Draft 2016 police budget, which includes funds for 25 new officers, still needs city council approval
The 25 new officers Ottawa police are hoping for won’t be focusing on traffic enforcement, but the force’s chief says the influx of sworn members will help alleviate staffing pressures caused by a rise in shootings, medical accommodations and more.
The Ottawa Police Services Board passed the force’s 2016 draft budget on Monday night, which includes funding for 25 new police officers who will focus on guns, gangs and violence against women, as well as reduce staffing pressures caused by officers with medical accommodations.
But one city councillor raised concerns at the meeting that traffic enforcement has been left dangerously understaffed.
“I think we have a lack of service; I think that people generally recognize that in the past we’ve had a greater presence enforcing these traffic related issues,” he said in an interview after the meeting.
“The [police] chief has admitted he’s had to pull officers away for other pressing issues, and people have noticed.”
There has also been a decline in traffic ticket revenue, Brockington said, which is adding pressure to the 2015 city deficit. And communities like his are breaking under the weight of increasing traffic from ballooning suburbs, he said.
New officers will ‘stabilize’ force, chief says
Ottawa police have had to temporarily move officers around internally to meet special demands.
Most recently, 12 officers have been shifted out of the three districts (central, east and west) and the drug unit to the 10-person guns and gangs unit, in order to deal with a rash of targeted shootings.
Ottawa police Chief Charles Bordeleau said the 25 new officers the force is requesting — the police budget still needs city council approval — will have to focus their efforts on guns and gangs, as well as offset pressures of officers with medical accommodations who can’t perform certain types of enforcement.
But while the new officers won’t be focusing on traffic, Bordeleau said the influx of officers will help stabilize the force overall, allowing previously re-deployed officers to focus on their original tasks, such as traffic enforcement.

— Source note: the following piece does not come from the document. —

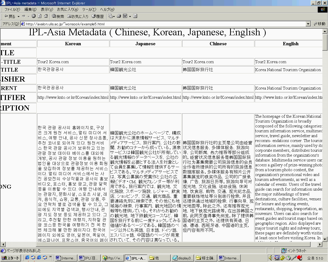This screenshot has height=262, width=328.
Task: Open the ファイル(F) menu
Action: click(x=12, y=9)
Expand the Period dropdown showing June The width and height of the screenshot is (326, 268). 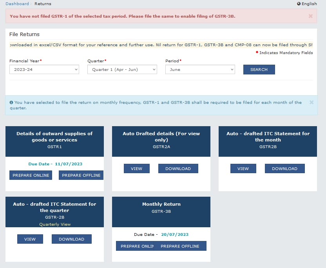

“For the first year of the plan the 25 officers will be targeting to those three areas, but you have my assurance that traffic enforcement, traffic safety, will continue to be a top priority,” Bordeleau told Brockington during the meeting.
“With the addition of the 25 officers, we hope to help stabilize the workforce and allow people … to do the important work that they need to do, including our traffic officers.”
Another pressure on staffing the force is an increase in the number of officers who need special medical accommodations that prevent them from doing front-line police work, Bordeleau said.
Currently, 47 Ottawa police officers have medical accommodations, according to the force. The addition of 25 officers to the ranks will help alleviate those pressures, Bordeleau said.
The 2016 city budget proposes a 1.75-per-cent increase in the police tax rate.
The budget documents compare staffing based on population per police member, assessed by Statistics Canada, which shows Ottawa ranked 11 out of 13 of Canada’s “larger urban centres” in 2014.
Since 2009, when the force stopped hiring beyond attrition, the service has gone from 466 persons per officer to 504 persons per officer in 2014, according to the data.
The force’s long-term plan is a request for 25 new officers each year until 2018.
The draft police budget goes before city council on Dec. 9.